[[ Data to use, beginning ]]

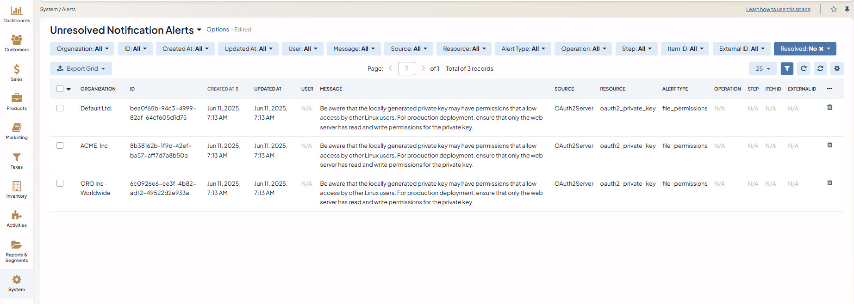Remove the Resolved: No filter
Screen dimensions: 854x304
pos(821,49)
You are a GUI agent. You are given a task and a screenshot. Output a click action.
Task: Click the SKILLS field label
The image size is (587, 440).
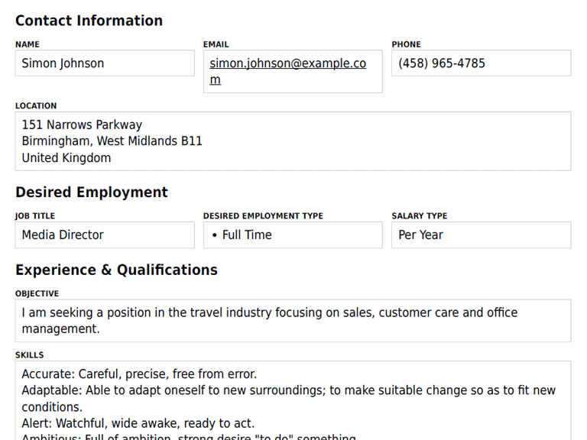tap(29, 355)
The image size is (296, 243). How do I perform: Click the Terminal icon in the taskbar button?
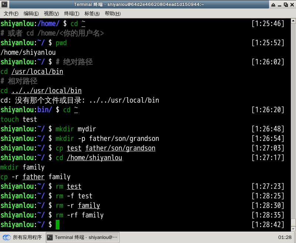click(x=50, y=237)
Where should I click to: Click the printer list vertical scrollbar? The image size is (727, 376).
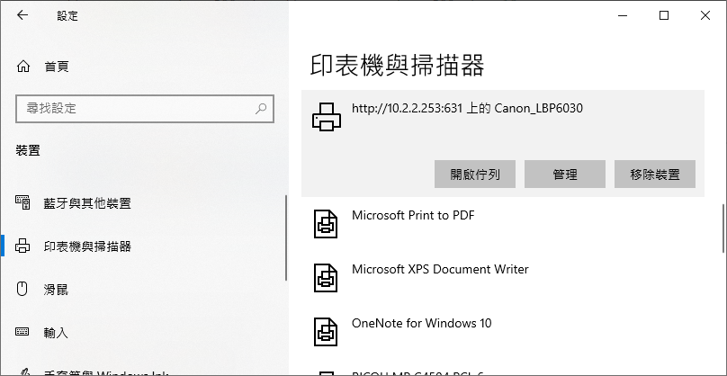pos(723,229)
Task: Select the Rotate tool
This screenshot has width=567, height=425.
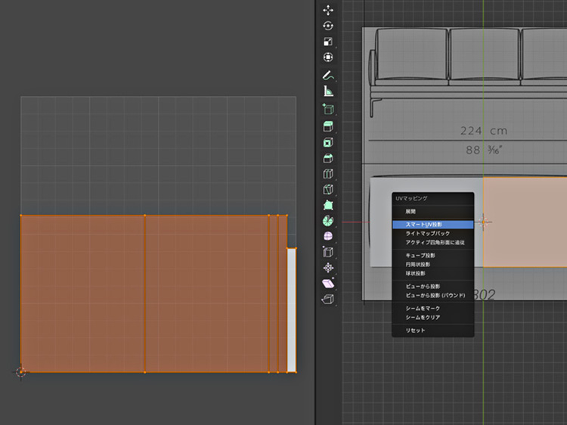Action: (328, 26)
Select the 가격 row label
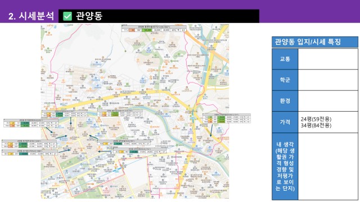 (285, 122)
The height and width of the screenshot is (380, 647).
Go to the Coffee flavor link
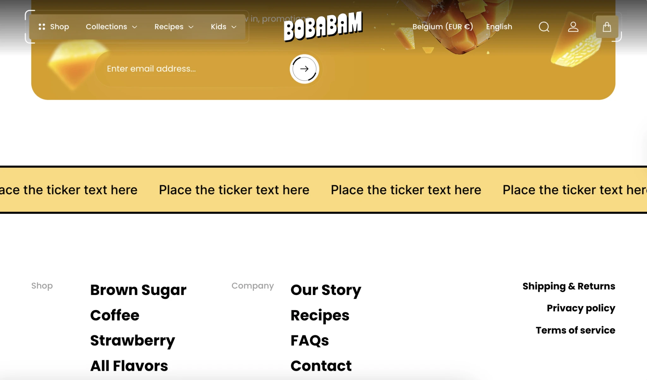115,315
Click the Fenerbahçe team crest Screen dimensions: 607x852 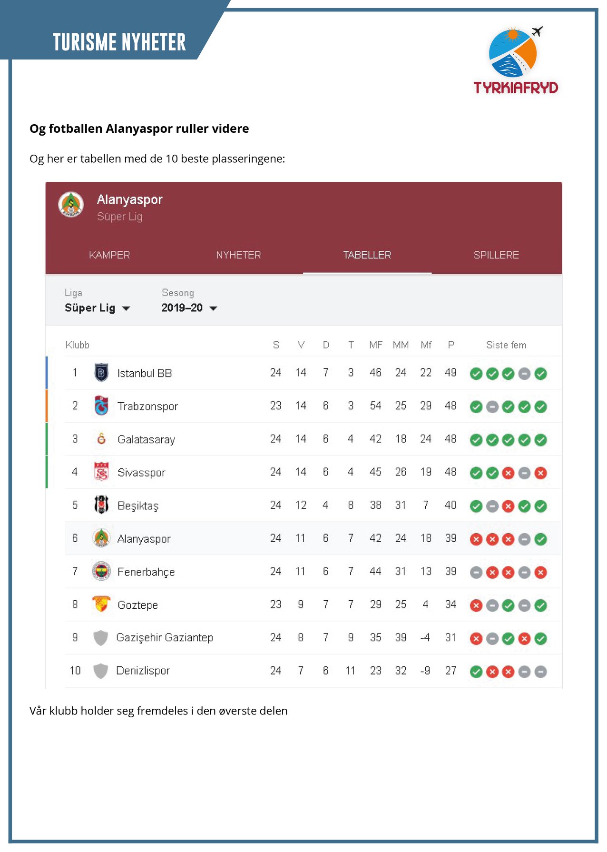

[[ Data to use, end ]]

Problem statement
Please retype, exactly and with the pictures left out, the lines from the line containing "You are a GUI" through the last line of the records above.

Expected answer
You are a GUI agent. You are given a task and a screenshot. Output a click action.
Task: Click the SKILLS field label
The image size is (587, 440).
tap(29, 355)
The image size is (296, 243). How do I perform: Click the Terminal icon in the taskbar button?
click(x=50, y=237)
Where should I click to: Click the printer list vertical scrollbar? The image size is (727, 376).
pos(723,229)
Task: Select the Rotate tool
This screenshot has width=567, height=425.
Action: (328, 26)
Select the 가격 row label
 (285, 122)
The height and width of the screenshot is (380, 647).
Go to the Coffee flavor link
115,315
Click the Fenerbahçe team crest Screen dimensions: 607x852 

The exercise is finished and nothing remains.